- **STORED RECORDS**
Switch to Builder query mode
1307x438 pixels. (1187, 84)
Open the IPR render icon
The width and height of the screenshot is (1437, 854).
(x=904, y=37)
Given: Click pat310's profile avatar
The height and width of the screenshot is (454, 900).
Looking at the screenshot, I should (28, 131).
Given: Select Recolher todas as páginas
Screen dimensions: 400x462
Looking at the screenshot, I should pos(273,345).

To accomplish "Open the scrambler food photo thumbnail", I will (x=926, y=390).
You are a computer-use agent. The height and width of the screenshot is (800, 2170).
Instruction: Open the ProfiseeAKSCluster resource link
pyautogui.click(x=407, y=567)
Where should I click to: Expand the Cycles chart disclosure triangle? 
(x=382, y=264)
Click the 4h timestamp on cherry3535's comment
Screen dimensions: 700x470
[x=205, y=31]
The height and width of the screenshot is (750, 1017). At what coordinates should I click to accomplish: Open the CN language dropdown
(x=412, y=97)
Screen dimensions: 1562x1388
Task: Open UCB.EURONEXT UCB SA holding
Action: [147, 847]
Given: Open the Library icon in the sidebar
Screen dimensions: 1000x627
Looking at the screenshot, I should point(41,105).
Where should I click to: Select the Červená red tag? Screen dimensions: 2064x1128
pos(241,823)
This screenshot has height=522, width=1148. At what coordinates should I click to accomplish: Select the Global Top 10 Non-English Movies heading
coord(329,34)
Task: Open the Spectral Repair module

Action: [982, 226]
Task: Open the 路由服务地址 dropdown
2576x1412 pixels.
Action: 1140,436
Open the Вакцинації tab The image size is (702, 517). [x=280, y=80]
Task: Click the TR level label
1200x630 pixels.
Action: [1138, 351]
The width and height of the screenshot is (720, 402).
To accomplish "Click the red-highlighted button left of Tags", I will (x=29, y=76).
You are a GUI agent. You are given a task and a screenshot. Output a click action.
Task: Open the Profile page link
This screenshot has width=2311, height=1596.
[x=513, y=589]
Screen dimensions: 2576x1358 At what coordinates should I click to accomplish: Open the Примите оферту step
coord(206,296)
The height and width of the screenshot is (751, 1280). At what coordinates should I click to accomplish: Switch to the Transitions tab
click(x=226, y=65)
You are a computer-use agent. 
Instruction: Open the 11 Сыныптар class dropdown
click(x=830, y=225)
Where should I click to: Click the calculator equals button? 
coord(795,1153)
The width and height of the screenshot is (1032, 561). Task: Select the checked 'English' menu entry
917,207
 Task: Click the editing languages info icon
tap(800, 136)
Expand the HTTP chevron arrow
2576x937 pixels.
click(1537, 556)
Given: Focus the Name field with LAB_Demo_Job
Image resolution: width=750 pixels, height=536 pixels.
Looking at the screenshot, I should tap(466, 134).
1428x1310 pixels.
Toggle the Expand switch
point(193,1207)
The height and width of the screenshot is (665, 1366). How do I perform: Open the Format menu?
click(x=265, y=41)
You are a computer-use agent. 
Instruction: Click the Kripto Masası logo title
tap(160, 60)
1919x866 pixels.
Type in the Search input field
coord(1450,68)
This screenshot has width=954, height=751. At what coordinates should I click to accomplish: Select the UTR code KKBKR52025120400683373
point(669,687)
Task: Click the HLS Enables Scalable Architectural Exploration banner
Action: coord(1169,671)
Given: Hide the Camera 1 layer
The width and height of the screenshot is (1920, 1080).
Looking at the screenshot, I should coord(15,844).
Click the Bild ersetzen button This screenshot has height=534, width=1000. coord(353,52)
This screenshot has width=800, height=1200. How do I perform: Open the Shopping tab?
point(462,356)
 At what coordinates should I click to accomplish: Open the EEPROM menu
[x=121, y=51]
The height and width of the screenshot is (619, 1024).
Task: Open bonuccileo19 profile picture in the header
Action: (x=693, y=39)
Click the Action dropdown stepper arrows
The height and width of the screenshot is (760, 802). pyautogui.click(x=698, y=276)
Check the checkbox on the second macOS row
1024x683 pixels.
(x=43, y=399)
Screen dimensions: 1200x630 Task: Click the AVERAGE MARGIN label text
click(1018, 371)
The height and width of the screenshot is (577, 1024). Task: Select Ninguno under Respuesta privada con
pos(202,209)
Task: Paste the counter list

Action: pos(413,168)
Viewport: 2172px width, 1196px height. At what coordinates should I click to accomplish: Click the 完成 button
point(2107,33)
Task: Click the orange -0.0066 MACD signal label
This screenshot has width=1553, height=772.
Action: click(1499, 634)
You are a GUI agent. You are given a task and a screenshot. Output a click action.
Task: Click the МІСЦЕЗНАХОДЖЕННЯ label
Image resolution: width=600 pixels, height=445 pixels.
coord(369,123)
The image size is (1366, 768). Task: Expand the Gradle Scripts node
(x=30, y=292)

- **PROMPT**
Render the lines above as a JSON array of strings, one string per line, omitting blank lines.

- **EXERCISE RESPONSE**
[
  "Switch to Builder query mode",
  "1307x438 pixels. (1187, 84)",
  "Open the IPR render icon",
  "The width and height of the screenshot is (1437, 854).",
  "(x=904, y=37)",
  "Given: Click pat310's profile avatar",
  "The height and width of the screenshot is (454, 900).",
  "Looking at the screenshot, I should (28, 131).",
  "Given: Select Recolher todas as páginas",
  "Screen dimensions: 400x462",
  "Looking at the screenshot, I should pos(273,345).",
  "To accomplish \"Open the scrambler food photo thumbnail\", I will (x=926, y=390).",
  "You are a computer-use agent. The height and width of the screenshot is (800, 2170).",
  "Instruction: Open the ProfiseeAKSCluster resource link",
  "pyautogui.click(x=407, y=567)",
  "Where should I click to: Expand the Cycles chart disclosure triangle? ",
  "(x=382, y=264)",
  "Click the 4h timestamp on cherry3535's comment",
  "Screen dimensions: 700x470",
  "[x=205, y=31]",
  "The height and width of the screenshot is (750, 1017). At what coordinates should I click to accomplish: Open the CN language dropdown",
  "(x=412, y=97)",
  "Screen dimensions: 1562x1388",
  "Task: Open UCB.EURONEXT UCB SA holding",
  "Action: [147, 847]",
  "Given: Open the Library icon in the sidebar",
  "Screen dimensions: 1000x627",
  "Looking at the screenshot, I should point(41,105).",
  "Where should I click to: Select the Červená red tag? Screen dimensions: 2064x1128",
  "pos(241,823)",
  "This screenshot has height=522, width=1148. At what coordinates should I click to accomplish: Select the Global Top 10 Non-English Movies heading",
  "coord(329,34)",
  "Task: Open the Spectral Repair module",
  "Action: [982, 226]",
  "Task: Open the 路由服务地址 dropdown",
  "2576x1412 pixels.",
  "Action: 1140,436",
  "Open the Вакцинації tab The image size is (702, 517). [x=280, y=80]",
  "Task: Click the TR level label",
  "1200x630 pixels.",
  "Action: [1138, 351]",
  "The width and height of the screenshot is (720, 402).",
  "To accomplish \"Click the red-highlighted button left of Tags\", I will (x=29, y=76).",
  "You are a GUI agent. You are given a task and a screenshot. Output a click action.",
  "Task: Open the Profile page link",
  "This screenshot has width=2311, height=1596.",
  "[x=513, y=589]",
  "Screen dimensions: 2576x1358 At what coordinates should I click to accomplish: Open the Примите оферту step",
  "coord(206,296)",
  "The height and width of the screenshot is (751, 1280). At what coordinates should I click to accomplish: Switch to the Transitions tab",
  "click(x=226, y=65)",
  "You are a computer-use agent. ",
  "Instruction: Open the 11 Сыныптар class dropdown",
  "click(x=830, y=225)",
  "Where should I click to: Click the calculator equals button? ",
  "coord(795,1153)",
  "The width and height of the screenshot is (1032, 561). Task: Select the checked 'English' menu entry",
  "917,207",
  " Task: Click the editing languages info icon",
  "tap(800, 136)",
  "Expand the HTTP chevron arrow",
  "2576x937 pixels.",
  "click(1537, 556)",
  "Given: Focus the Name field with LAB_Demo_Job",
  "Image resolution: width=750 pixels, height=536 pixels.",
  "Looking at the screenshot, I should tap(466, 134).",
  "1428x1310 pixels.",
  "Toggle the Expand switch",
  "point(193,1207)",
  "The height and width of the screenshot is (665, 1366). How do I perform: Open the Format menu?",
  "click(x=265, y=41)",
  "You are a computer-use agent. ",
  "Instruction: Click the Kripto Masası logo title",
  "tap(160, 60)",
  "1919x866 pixels.",
  "Type in the Search input field",
  "coord(1450,68)",
  "This screenshot has width=954, height=751. At what coordinates should I click to accomplish: Select the UTR code KKBKR52025120400683373",
  "point(669,687)",
  "Task: Click the HLS Enables Scalable Architectural Exploration banner",
  "Action: coord(1169,671)",
  "Given: Hide the Camera 1 layer",
  "The width and height of the screenshot is (1920, 1080).",
  "Looking at the screenshot, I should coord(15,844).",
  "Click the Bild ersetzen button This screenshot has height=534, width=1000. coord(353,52)",
  "This screenshot has width=800, height=1200. How do I perform: Open the Shopping tab?",
  "point(462,356)",
  " At what coordinates should I click to accomplish: Open the EEPROM menu",
  "[x=121, y=51]",
  "The height and width of the screenshot is (619, 1024).",
  "Task: Open bonuccileo19 profile picture in the header",
  "Action: (x=693, y=39)",
  "Click the Action dropdown stepper arrows",
  "The height and width of the screenshot is (760, 802). pyautogui.click(x=698, y=276)",
  "Check the checkbox on the second macOS row",
  "1024x683 pixels.",
  "(x=43, y=399)",
  "Screen dimensions: 1200x630 Task: Click the AVERAGE MARGIN label text",
  "click(1018, 371)",
  "The height and width of the screenshot is (577, 1024). Task: Select Ninguno under Respuesta privada con",
  "pos(202,209)",
  "Task: Paste the counter list",
  "Action: pos(413,168)",
  "Viewport: 2172px width, 1196px height. At what coordinates should I click to accomplish: Click the 完成 button",
  "point(2107,33)",
  "Task: Click the orange -0.0066 MACD signal label",
  "This screenshot has width=1553, height=772.",
  "Action: click(1499, 634)",
  "You are a GUI agent. You are given a task and a screenshot. Output a click action.",
  "Task: Click the МІСЦЕЗНАХОДЖЕННЯ label",
  "Image resolution: width=600 pixels, height=445 pixels.",
  "coord(369,123)",
  "The image size is (1366, 768). Task: Expand the Gradle Scripts node",
  "(x=30, y=292)"
]